# XAMPP unter Vista sehr langsam



## Spelmann (3. November 2008)

...oh Mann, und ich dachte das Gerede um die Vistamacken wäre Übertreibung.

Mein System ist jetzt so weit eingerichtet, und ich möchte wieder an meinen Webseiten arbeiten. Da muss ich feststellen, das der Aufruf einer Seite die auf dem localhost liegt 5 sec dauert. Das nervt!
XAMPP ist nicht unter C:\ installiert. Ich benutze kein Zone Alarm.

Weiß jemand, wie ich den Seitenaufruf optimieren kann?


----------



## rlossin (4. November 2008)

Die Frage ist: Ist das bei allen Dateien so, oder vlt. bei Dateien, die z.B. MySQL nutzen.

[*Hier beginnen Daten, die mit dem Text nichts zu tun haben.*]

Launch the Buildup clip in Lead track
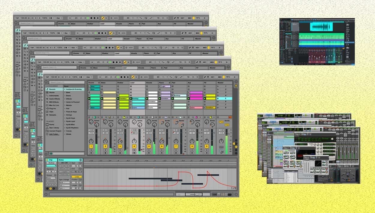This screenshot has width=375, height=213. [x=131, y=98]
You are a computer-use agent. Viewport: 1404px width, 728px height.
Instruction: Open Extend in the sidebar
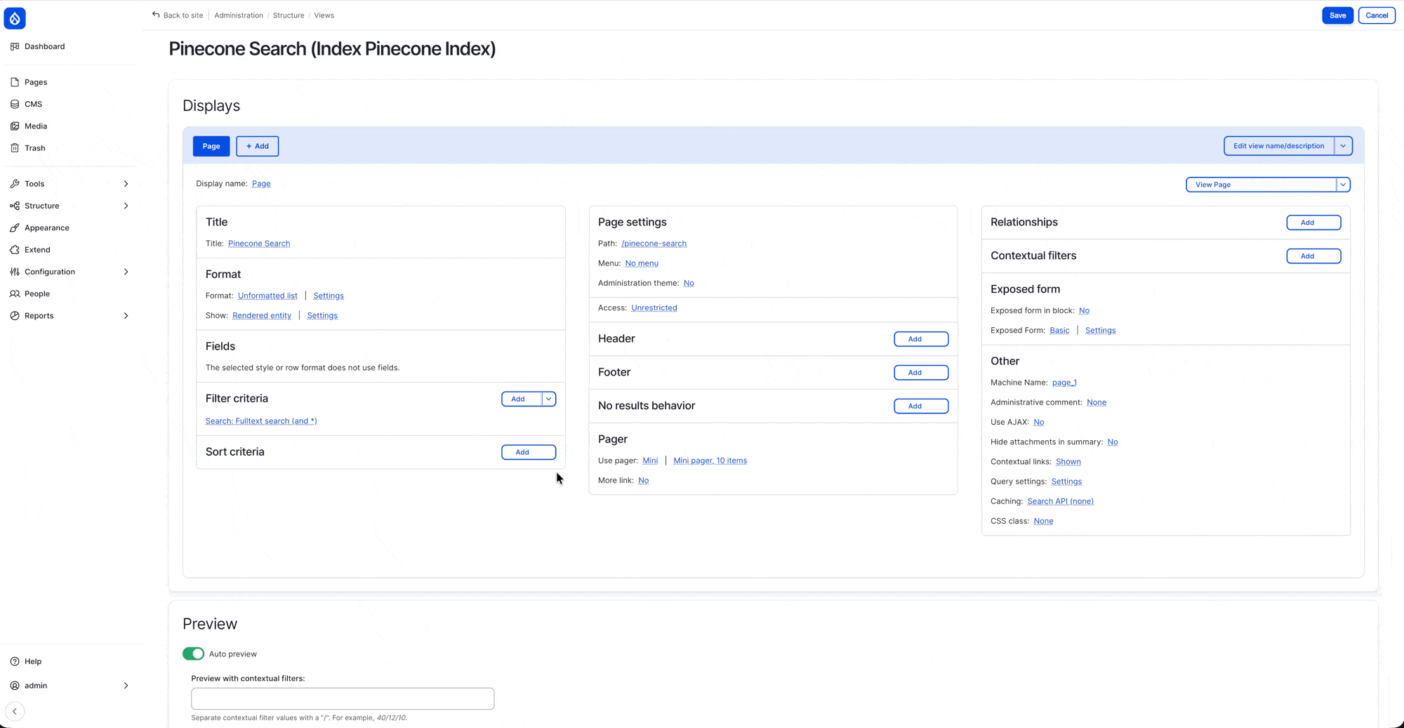pos(37,250)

Vlt. könnte man so erfahren, welcher Dienst so exrem lansam ist.


----------



## Spelmann (4. November 2008)

Hi rlossin,

Guter Ansatz, aber es spielt leider keine Rolle, welche Techniken die Seiten verwenden. Auch Seiten die weder PHP noch MySql nutzen brauchen so lange.


----------



## Spelmann (4. November 2008)

Jetzt kommt der Knaller...
Ich habe, um meine Seiten auch auf dem IE6 testen zu können, unter Vista auch den "Virtual PC 2007" mit XP von Microsoft installiert.
Hier dauert das Aktualisieren einer Seite unter localhost nur Bruchteile einer Sekunde Ich finde das kurios, denn dieses XP wird ja gewissermaßen aufwändig über Vista geschleift.

Also scheint das Problem nicht bei XAMPP zu liegen. Jemand eine Idee?


----------



## hammet (4. November 2008)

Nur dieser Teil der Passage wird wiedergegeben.